※独占する口実の続き




昼食休憩まであと少し。

休憩に入る前にDFの確認をしようと考えていた風丸は、いつの間にかいなくなっていた仲間に気づいた。


「あれ、綱海と吹雪は?」

「そういえばいないっスね」

「俺も見てないな
円堂なら何か知ってるんじゃないか?」

壁山と土方も見てないと首を横に振る。
とりあえず円堂なら何か知ってるかも、円堂のいるゴールに向かおうとしたが、

「風丸さぁん!」元気のいい声に引き止められた。

「虎丸、どうした?」

「吹雪さん知りません?」

「俺も見当たらないと思って、今から円堂に聞きに行こうとしてたんだ」

「俺も行っていいですか?」

「あぁ、いいぜ」

用事があるならと、風丸は虎丸と共にゴールへ向かう。


ゴールでは、円堂が立向居と話をしていた。

「話の途中に悪いが、吹雪と綱海を知らないか?」

横では虎丸が綱海さんもいないんですか!?と驚いている。

「吹雪と綱海…?
ああ!あいつ等なら吹雪が具合悪いとか休ませて来るって綱海が」

「何だと」

円堂の言葉を遮って後方から聞こえてきたのは、さっきまで奥のコートで練習をしていた筈の豪炎寺の声だった。
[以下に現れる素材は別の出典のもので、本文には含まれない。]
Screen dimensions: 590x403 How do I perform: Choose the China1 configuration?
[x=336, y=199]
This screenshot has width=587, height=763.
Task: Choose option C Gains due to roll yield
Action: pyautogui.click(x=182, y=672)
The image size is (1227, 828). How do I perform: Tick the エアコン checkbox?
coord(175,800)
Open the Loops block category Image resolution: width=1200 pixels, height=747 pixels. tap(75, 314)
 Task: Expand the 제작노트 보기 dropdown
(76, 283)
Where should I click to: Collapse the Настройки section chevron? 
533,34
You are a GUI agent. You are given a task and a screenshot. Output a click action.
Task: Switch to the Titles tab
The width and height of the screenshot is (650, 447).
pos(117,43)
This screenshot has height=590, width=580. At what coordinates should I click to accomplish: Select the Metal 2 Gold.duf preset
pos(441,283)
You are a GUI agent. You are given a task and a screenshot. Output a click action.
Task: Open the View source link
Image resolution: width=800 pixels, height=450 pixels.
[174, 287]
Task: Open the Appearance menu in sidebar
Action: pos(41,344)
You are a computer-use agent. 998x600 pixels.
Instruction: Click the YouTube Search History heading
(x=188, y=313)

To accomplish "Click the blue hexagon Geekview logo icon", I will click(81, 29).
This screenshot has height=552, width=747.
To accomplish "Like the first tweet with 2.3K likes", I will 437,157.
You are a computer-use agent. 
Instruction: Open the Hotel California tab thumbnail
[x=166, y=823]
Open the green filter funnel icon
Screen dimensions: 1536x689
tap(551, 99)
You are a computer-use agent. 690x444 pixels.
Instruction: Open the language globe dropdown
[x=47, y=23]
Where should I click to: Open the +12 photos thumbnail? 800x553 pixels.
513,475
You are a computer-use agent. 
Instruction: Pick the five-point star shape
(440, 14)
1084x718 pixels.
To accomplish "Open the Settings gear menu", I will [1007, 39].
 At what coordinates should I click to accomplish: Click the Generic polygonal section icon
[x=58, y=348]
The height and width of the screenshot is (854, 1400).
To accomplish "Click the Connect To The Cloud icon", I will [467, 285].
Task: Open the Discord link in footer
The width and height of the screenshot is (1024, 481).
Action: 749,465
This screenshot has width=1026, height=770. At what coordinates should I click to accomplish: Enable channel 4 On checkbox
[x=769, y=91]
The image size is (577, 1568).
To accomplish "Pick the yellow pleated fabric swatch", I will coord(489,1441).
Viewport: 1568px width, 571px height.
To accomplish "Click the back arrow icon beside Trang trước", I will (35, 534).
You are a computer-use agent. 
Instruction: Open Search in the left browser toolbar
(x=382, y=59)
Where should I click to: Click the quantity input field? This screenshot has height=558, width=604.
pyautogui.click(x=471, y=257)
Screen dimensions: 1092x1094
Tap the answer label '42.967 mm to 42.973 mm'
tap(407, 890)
いつの間にか話を聞いていた豪炎寺に立向居は恐怖を覚えた。

「豪炎寺さん、吹雪という単語に反応して奥の方から猛ダッシュで来ましたよ」

虎丸が一部始終を見ていたのか、鬱陶しそうに豪炎寺を見やる。
いつもはあんなに懐いている虎丸も、豪炎寺のあまりの必死さに引いている。

「円堂、俺の吹雪は綱海と何処へ行ったんだ」

「吹雪さんは豪炎寺さんのではないですよ
それにしても何処行ったんだろう…一緒にご飯食べましょうって言ったのに…」

綱海さん後で覚えててくださいね、と呟く虎丸に、風丸は頭を抱えた。

「虎丸…まさか用事って…」

「吹雪さんと2人っきりの昼食タイムなのに、吹雪さんがいなかったら意味ないじゃないですか」

ね?と同意を求める虎丸からは、黒いオーラが漂っている。

風丸はこの2人にツッコミを入れる奴はいないかと、半分現実逃避していた。


「何の騒ぎだ?」

鬼道を筆頭に、残りのメンバーがゾロゾロと集まって来た。

「綱海が吹雪をどっかに誘拐していったらしい」

吹雪の事となると仲間にも容赦ない豪炎寺の誤った説明に訂正を入れる。

「誘拐はしてないだろ
綱海が吹雪を休ませて来ると行ったっきり帰って来ないんだ」

「なる程、確かに吹雪を休ませるだけなら、綱海は帰って来てもいいはずだからな」

鬼道の言葉に、メンバーはまさかという顔になる。

「綱海の奴…まさか吹雪に…」
誰かが呟くと同時に、皆一斉に円堂に顔を向ける。

「円堂…」

「分かってる
お前ら…


綱海と吹雪を捜索するぞ!!」

「「「おうっ!!!」」」


ある者は綱海へ嫉妬を募らせ、ある者は吹雪の身を案じながら、捜索が始まった。